DC-10 retiring on Feb 20

The 30-year-old aircraft, which is now part of the fleet of Biman Bangladesh Airlines, will find its final resting place at the museum of Boeing, the Chicago-based aircraft manufacturer.

A Biman media release said the aircraft will be boarded for the last time to Dhaka-Kuwait-Birmingham route.

Aviation enthusiasts from all over the world will get the opportunity in flying this vintage machine and on Feb 22, 23, 24, Biman will operate three scenic tours every day in the skies of in and around Birmingham.

Every scenic tour flight will make rooms for 144 flyers (Window 72, Aisle 72 ).

The aircraft, after its last flight on the afternoon of Feb 24, will then get prepped for its delivery to the museum.

Passengers can book there air tickets online via Biman website www.biman-airlines.com.

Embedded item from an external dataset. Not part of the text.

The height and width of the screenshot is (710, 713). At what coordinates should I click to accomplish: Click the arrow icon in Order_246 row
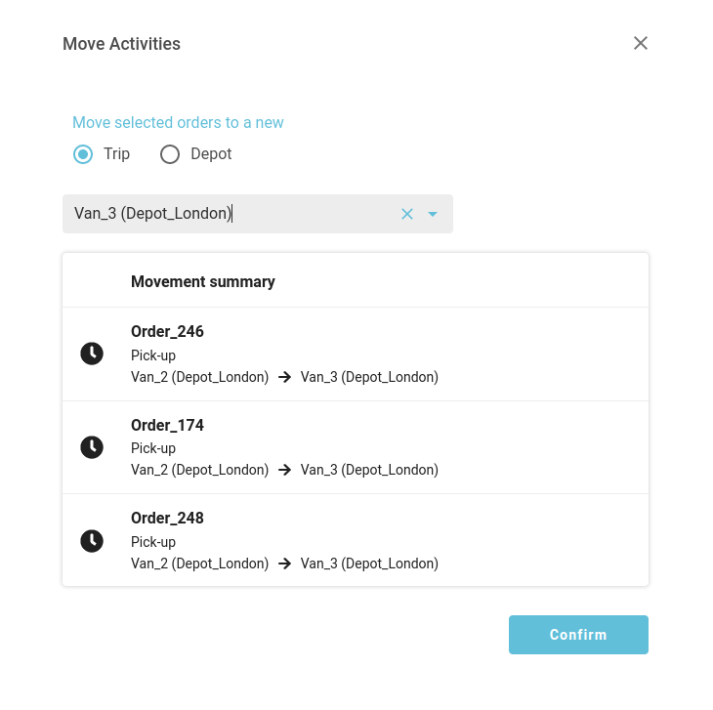tap(284, 377)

“Tickets will only be sold via our website, so do not buy tickets elsewhere, we want these tickets to go to genuine aviation enthusiasts ,” said Kevin Steel, the Managing Director and the CEO of Biman

No airlines currently use DC-10 aircrafts manufactured by McDonnell Douglas. The company made its last DC-10 aircraft in 1988.

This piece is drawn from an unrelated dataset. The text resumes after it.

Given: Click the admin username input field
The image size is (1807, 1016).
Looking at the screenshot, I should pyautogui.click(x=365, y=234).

According to the information of the PR department of the Biman, the airlines first included a DC-10 aircraft to its fleet on Jan 7, 1989 and christened it as ‘Nabajug’.

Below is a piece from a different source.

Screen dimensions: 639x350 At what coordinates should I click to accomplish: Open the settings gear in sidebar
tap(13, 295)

Two days later, the Biman operated its first flight with the aircraft.

A Biman official, on the condition of anonymity, said Biman had entered into an agreement with Boeing during the tenure of the last caretaker government to procure 10 aircraft.

During the inking of that deal Boeing had asked for the DC-10 aircraft for its museum.

The official said the longevity of the DC-10 is much more than the Boeing and so it was keen on doing a research on the aircraft.

The Boeing’s “Museum of flights” in Washington was set up in 1965. At present it displays more than 150 aircraft. On an average, the museum register records 400,000 footfalls.

Source: Bd news24

1 COMMENT

  1. Finally the plane is returning home. This aircraft was probably bought from a museum by Bangladesh Biman. It’s a known fact that after an approval is received and the funds are made available, corrupt and short-sighted moron politicians in Bangladesh purchase retired aircrafts from other airlines and pocket the difference. I have flown in Biman aircrafts that still has the word “SALIDA” imprinted on the emergency door. This plane was probably bought from a salvage yard of a South American airline but to make it worse the Bangali fools did not have the common sense to change the word to say “EXIT”.